Plasma concentrations of neurotensin and CCK in patients with chronic pancreatitis with and without enzyme substitution.

The peptide hormones neurotensin (NT) and cholecystokinin (CCK) are commonly attributed with a physiological role in the stimulation of exocrine pancreatic secretion. However, on the other hand, little is known about the effect of diminished exocrine pancreatic function and of the resulting maldigestion on postprandial plasma levels of these two gastrointestinal peptides. We investigated, therefore, the effect of enzyme substitution therapy on the magnitude and time course of plasma concentrations of both hormones in patients suffering from severe chronic pancreatitis. Pancreatic insufficiency led to elevated NT-concentrations, in response to a standard meal, which could be reduced by enzyme replacement therapy. Prior to enzyme therapy, the mean integrated postprandial release of NT amounted to 2800 +/- 250 pg/ml after 60 min in patients with severe chronic pancreatitis. This amount was significantly reduced to 1250 +/- 150 pg/ml after 60 min after enzyme therapy, compared to 810 +/- 90 pg/ml after 60 min in healthy volunteers after the standard meal. The integrated postprandial CCK level in patients investigated was significantly lower (35 +/- 4.8 pmol/L after 60 min) without any substitution therapy, compared to the integrated peptide amount in healthy volunteers (145 +/- 13.5 pmol/L after 60 min). Enzyme therapy in patients suffering from chronic pancreatitis led to an increased postprandial CCK-level (80 +/- 9.6 pmol/L after 60 min). Elevated CCK-plasma concentrations have not been demonstrated in these patients with pancreatic insufficiency. We therefore suggest that CCK might not play a major role in feedback regulation in patients with chronic pancreatitis. However, in light of elevated NT plasma concentrations in patients with chronic pancreatitis, NT-mediated influence on the pancreas deserves further study.[1]

**Information given**

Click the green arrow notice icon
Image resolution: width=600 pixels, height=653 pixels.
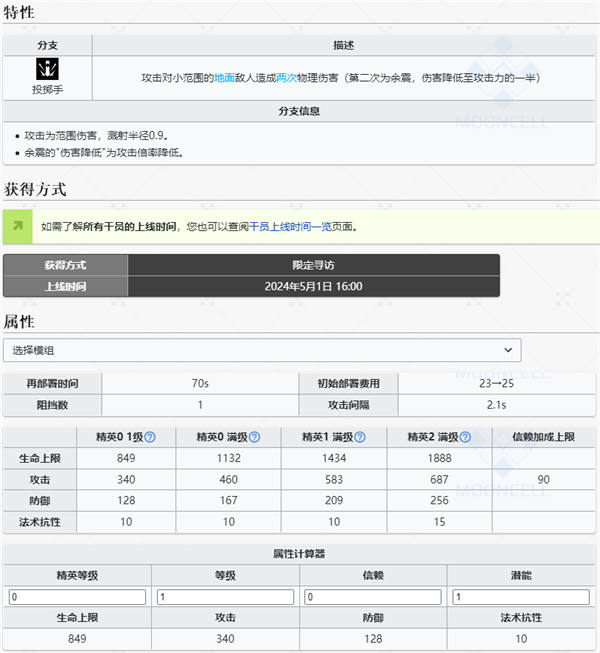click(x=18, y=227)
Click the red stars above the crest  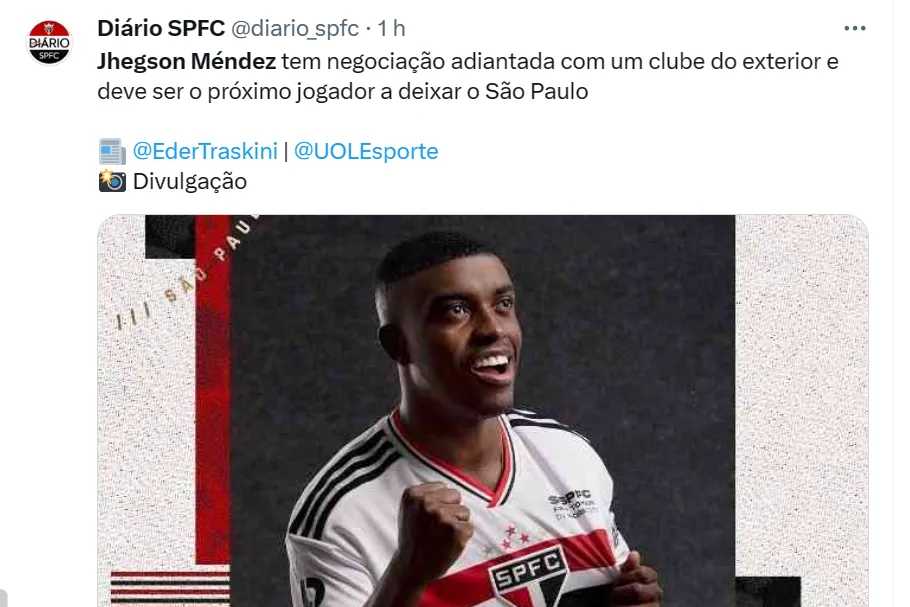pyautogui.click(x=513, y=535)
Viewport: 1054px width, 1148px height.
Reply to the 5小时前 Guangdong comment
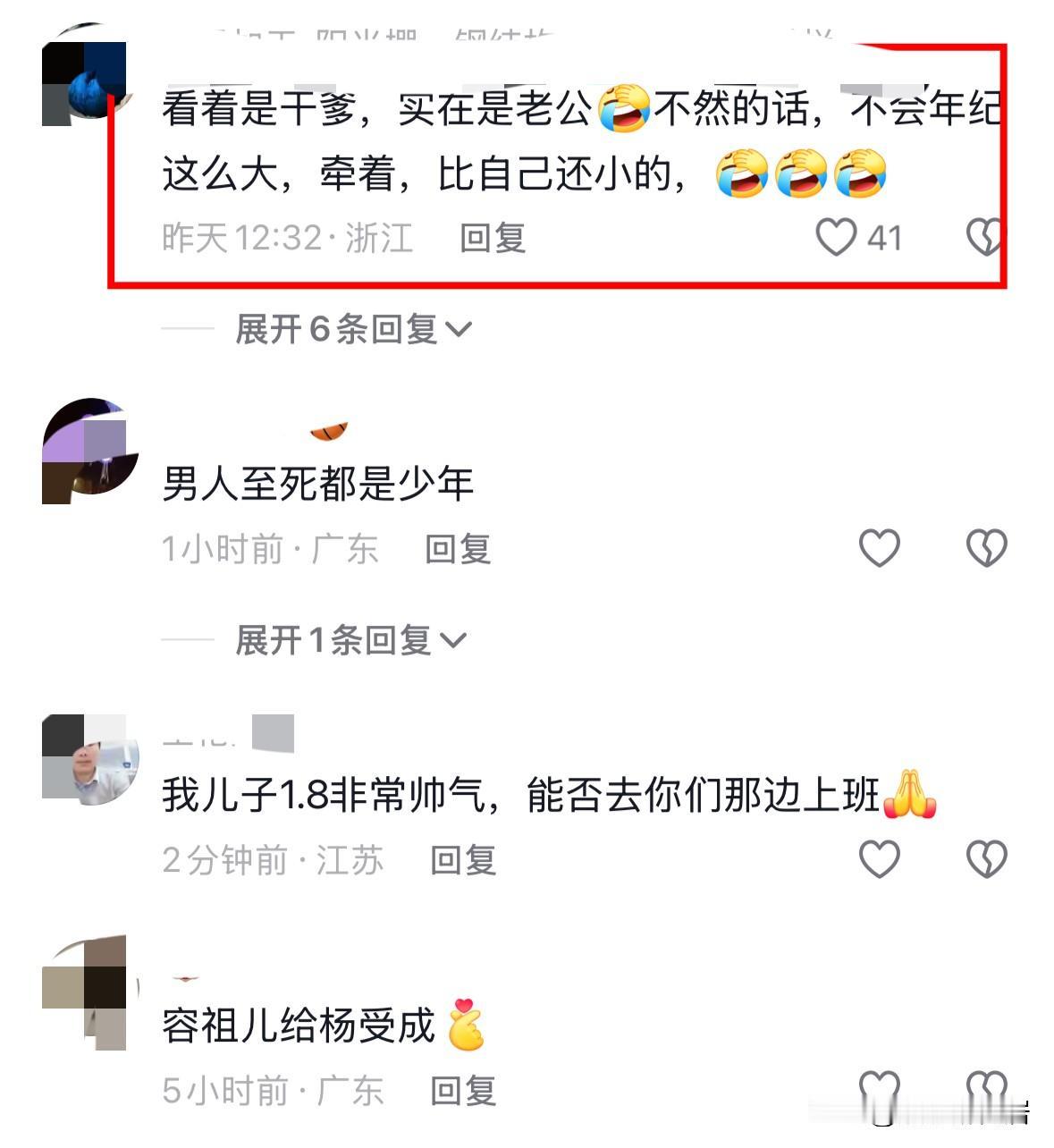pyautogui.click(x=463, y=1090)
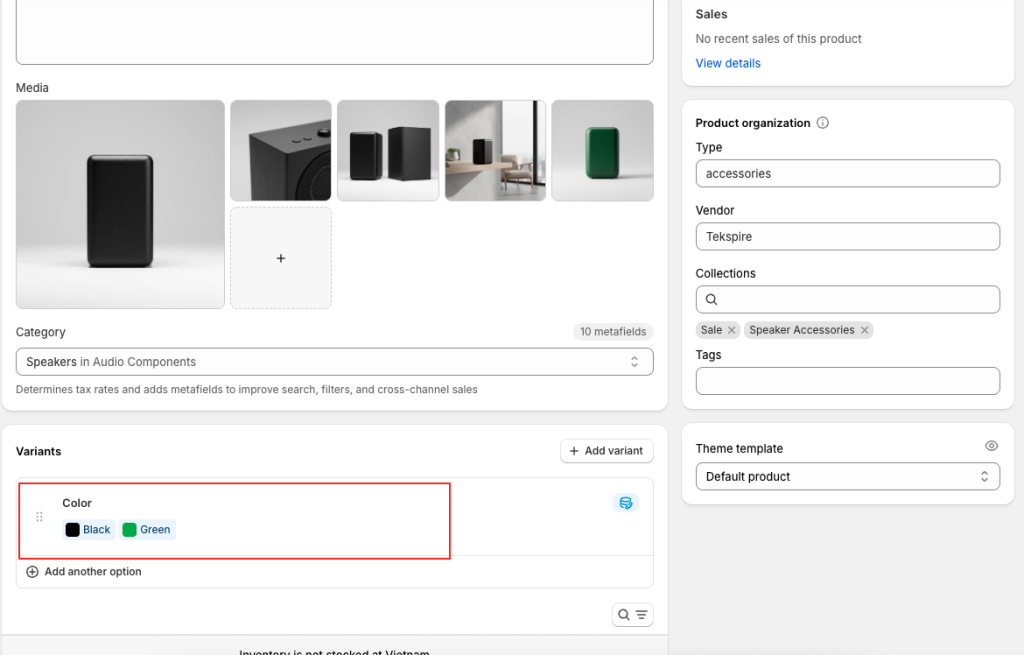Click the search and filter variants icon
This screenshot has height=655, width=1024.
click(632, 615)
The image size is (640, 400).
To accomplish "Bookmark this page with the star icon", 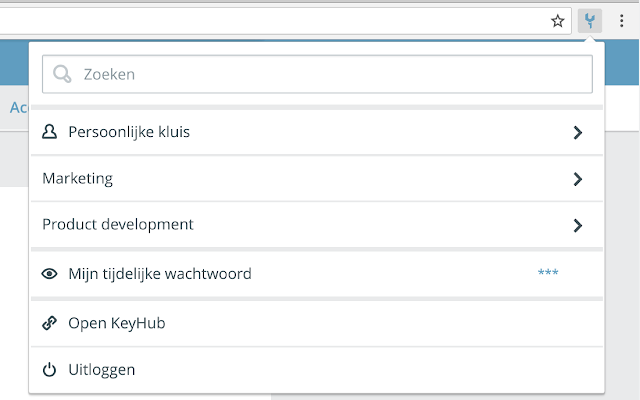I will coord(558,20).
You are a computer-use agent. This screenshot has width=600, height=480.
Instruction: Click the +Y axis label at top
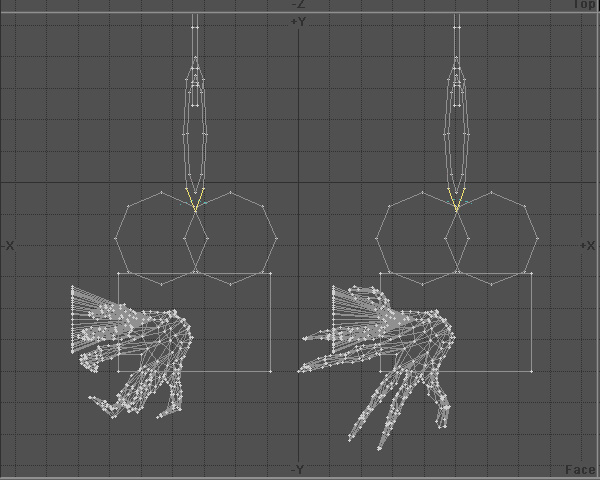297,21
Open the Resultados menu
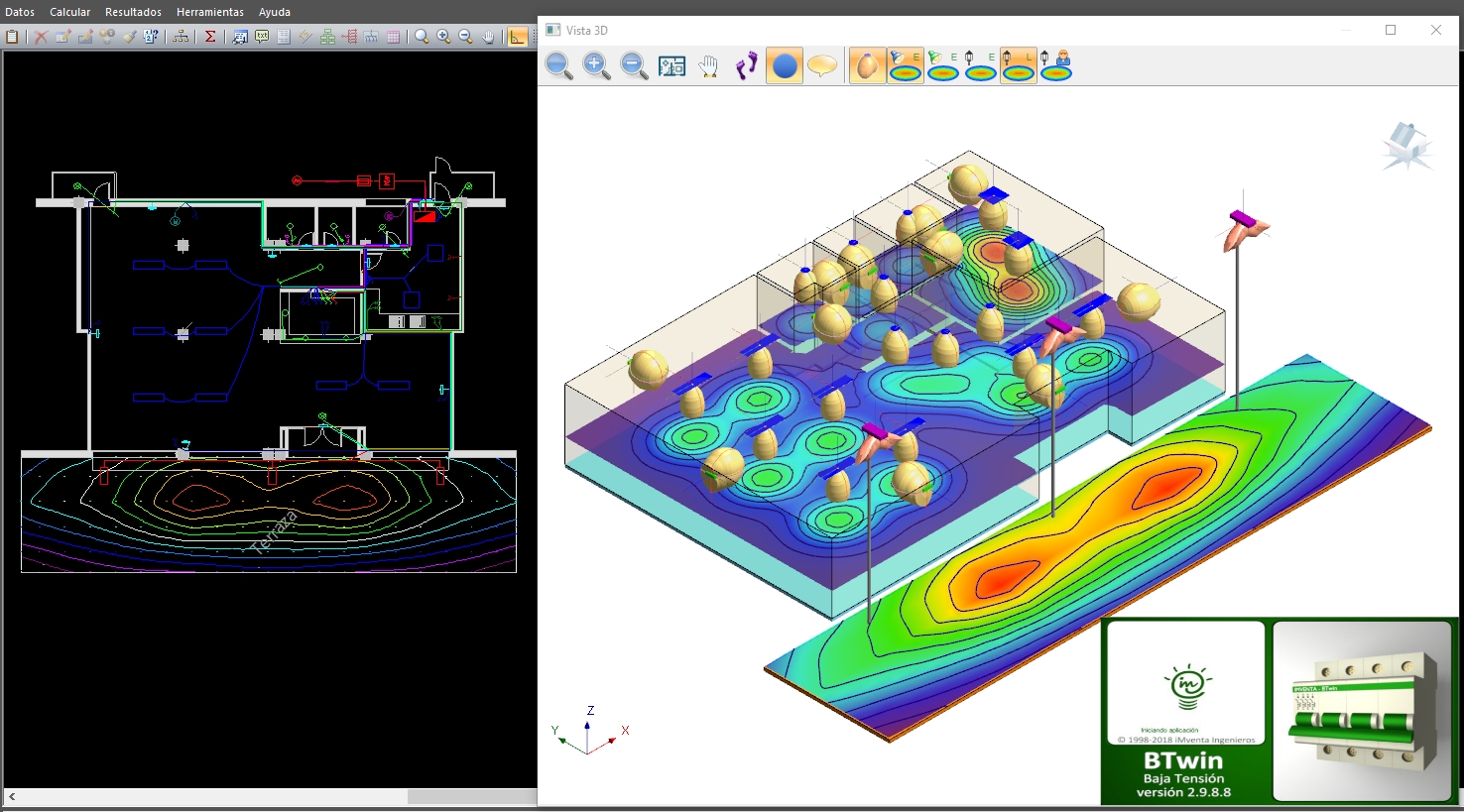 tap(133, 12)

**Required work**
Decide whether each statement agrees with the abstract on neurotensin and CCK in chronic pancreatitis, and answer yes or no with the deciding words of the abstract quoted exactly. 1. Before enzyme therapy, the mean integrated postprandial release of NT in patients with severe chronic pancreatitis was 2800 +/- 250 pg/ml after 60 min. 2. Enzyme therapy lowered the postprandial CCK level in patients with chronic pancreatitis. 3. Elevated CCK plasma concentrations were demonstrated in the patients with pancreatic insufficiency. The items are separate material from the abstract.

**Task output**
1. Yes: "Prior to enzyme therapy, the mean integrated postprandial release of NT amounted to 2800 +/- 250 pg/ml after 60 min in patients with severe chronic pancreatitis."
2. No: "Enzyme therapy in patients suffering from chronic pancreatitis led to an increased postprandial CCK-level (80 +/- 9.6 pmol/L after 60 min)."
3. No: "Elevated CCK-plasma concentrations have not been demonstrated in these patients with pancreatic insufficiency."